-- EXTRACTED ENTRIES follows --

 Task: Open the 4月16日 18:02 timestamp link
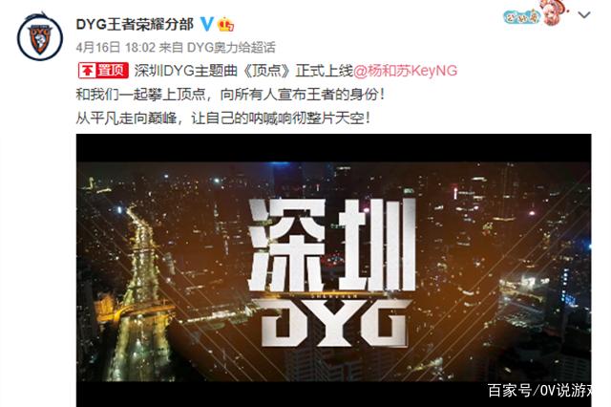pos(116,48)
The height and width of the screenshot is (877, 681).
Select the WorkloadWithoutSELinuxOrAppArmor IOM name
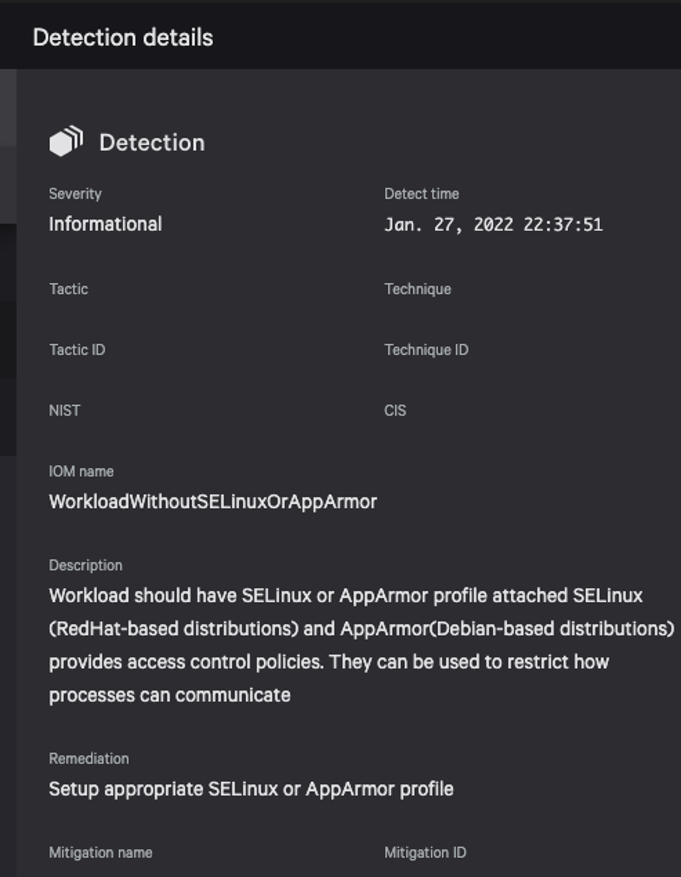click(x=213, y=502)
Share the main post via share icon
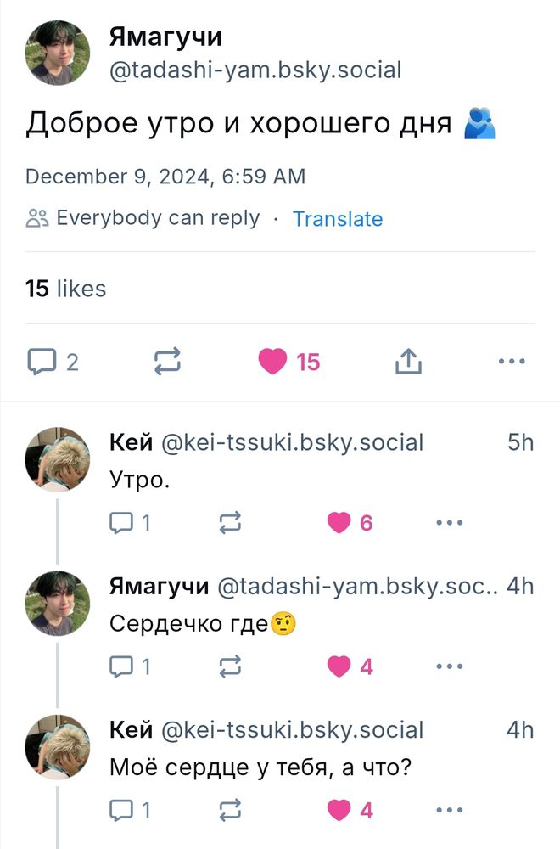 408,363
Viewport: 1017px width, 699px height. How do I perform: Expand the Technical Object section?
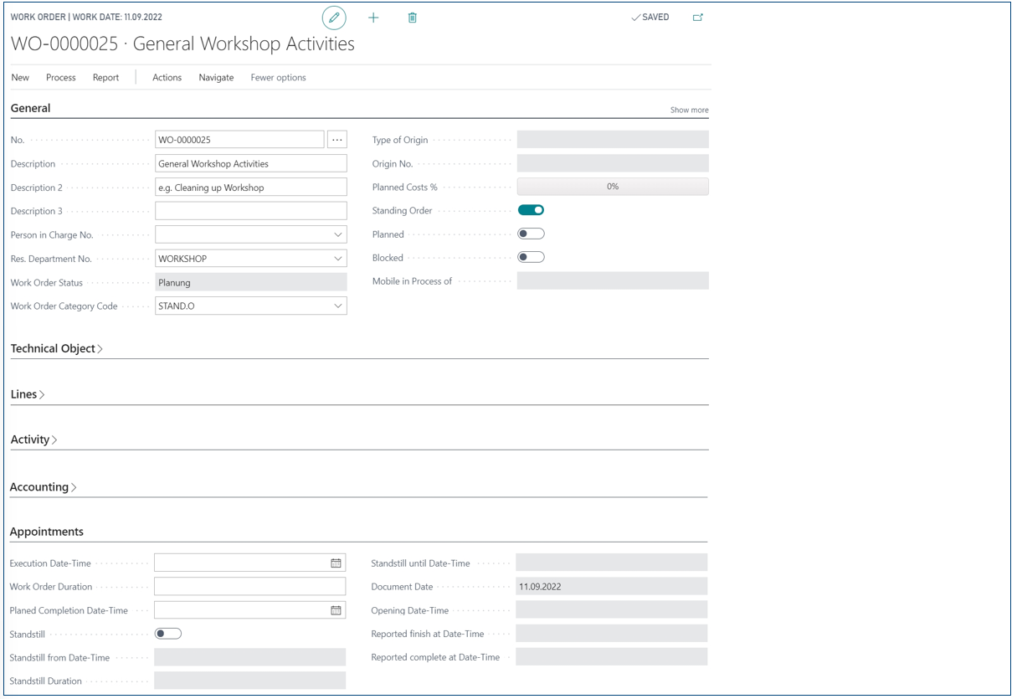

-- EXTRACTED ENTRIES concluded --

### WHAT THIS TASK INVOLVES:
Omit the pictures and copy the records above exactly.

### THE COMPLETED TASK:
 Task: Open the 4月16日 18:02 timestamp link
pos(116,48)
The height and width of the screenshot is (877, 681).
Select the WorkloadWithoutSELinuxOrAppArmor IOM name
click(x=213, y=502)
Share the main post via share icon
 408,363
Viewport: 1017px width, 699px height. How do I perform: Expand the Technical Object section?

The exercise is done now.